[Opening Given data section]

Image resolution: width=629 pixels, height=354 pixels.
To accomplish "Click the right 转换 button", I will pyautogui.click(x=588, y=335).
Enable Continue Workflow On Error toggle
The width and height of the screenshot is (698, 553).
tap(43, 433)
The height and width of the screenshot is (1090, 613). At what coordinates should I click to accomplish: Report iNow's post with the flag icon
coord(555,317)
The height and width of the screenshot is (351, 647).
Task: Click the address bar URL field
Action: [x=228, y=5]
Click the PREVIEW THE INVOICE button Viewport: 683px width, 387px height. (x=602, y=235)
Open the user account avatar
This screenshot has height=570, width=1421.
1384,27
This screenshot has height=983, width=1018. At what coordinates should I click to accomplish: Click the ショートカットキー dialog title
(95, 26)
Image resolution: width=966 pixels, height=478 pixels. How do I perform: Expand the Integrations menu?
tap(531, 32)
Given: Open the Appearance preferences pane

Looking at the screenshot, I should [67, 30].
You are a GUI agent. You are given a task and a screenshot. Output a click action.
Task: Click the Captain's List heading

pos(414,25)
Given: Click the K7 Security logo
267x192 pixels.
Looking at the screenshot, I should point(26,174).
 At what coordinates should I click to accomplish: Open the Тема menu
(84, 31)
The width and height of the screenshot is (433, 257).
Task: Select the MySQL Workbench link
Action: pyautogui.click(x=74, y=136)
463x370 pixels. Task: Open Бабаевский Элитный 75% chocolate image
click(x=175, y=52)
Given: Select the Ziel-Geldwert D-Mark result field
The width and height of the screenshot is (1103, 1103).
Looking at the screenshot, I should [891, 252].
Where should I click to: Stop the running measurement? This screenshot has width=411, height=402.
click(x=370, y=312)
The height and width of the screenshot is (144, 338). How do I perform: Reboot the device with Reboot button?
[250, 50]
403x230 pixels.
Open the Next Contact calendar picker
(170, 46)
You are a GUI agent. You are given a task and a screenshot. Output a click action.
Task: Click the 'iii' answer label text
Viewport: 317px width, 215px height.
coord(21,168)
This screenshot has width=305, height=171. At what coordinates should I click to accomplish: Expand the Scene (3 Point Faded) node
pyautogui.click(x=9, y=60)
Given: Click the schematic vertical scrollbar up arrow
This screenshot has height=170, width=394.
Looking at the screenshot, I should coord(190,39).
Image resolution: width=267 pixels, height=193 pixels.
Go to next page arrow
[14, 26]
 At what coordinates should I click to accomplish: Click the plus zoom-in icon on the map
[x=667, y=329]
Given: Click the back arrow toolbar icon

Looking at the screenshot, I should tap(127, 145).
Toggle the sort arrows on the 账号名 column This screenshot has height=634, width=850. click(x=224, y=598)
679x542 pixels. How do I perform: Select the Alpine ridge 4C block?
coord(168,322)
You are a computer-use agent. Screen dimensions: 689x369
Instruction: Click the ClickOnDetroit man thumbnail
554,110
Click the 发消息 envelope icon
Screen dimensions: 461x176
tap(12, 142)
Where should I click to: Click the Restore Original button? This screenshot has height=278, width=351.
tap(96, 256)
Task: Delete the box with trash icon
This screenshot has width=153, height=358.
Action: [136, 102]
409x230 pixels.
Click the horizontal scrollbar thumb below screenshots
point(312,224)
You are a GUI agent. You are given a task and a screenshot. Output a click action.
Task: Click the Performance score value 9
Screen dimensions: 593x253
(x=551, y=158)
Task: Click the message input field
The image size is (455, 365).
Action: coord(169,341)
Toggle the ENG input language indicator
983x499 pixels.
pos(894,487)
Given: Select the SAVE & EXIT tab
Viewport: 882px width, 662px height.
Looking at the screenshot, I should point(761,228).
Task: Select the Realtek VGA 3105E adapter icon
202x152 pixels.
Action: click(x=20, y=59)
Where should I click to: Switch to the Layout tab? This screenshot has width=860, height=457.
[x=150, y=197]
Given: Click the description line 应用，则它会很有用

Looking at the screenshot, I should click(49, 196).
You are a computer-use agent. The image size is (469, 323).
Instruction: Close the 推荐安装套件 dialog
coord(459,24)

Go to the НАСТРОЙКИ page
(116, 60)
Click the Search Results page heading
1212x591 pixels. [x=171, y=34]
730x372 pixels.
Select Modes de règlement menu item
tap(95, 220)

[Closing Given data section]

— What is needed —
Where does "input" appear in the records above? Copy every line that has it.

— Written answer —
Task: Click the message input field
Toggle the ENG input language indicator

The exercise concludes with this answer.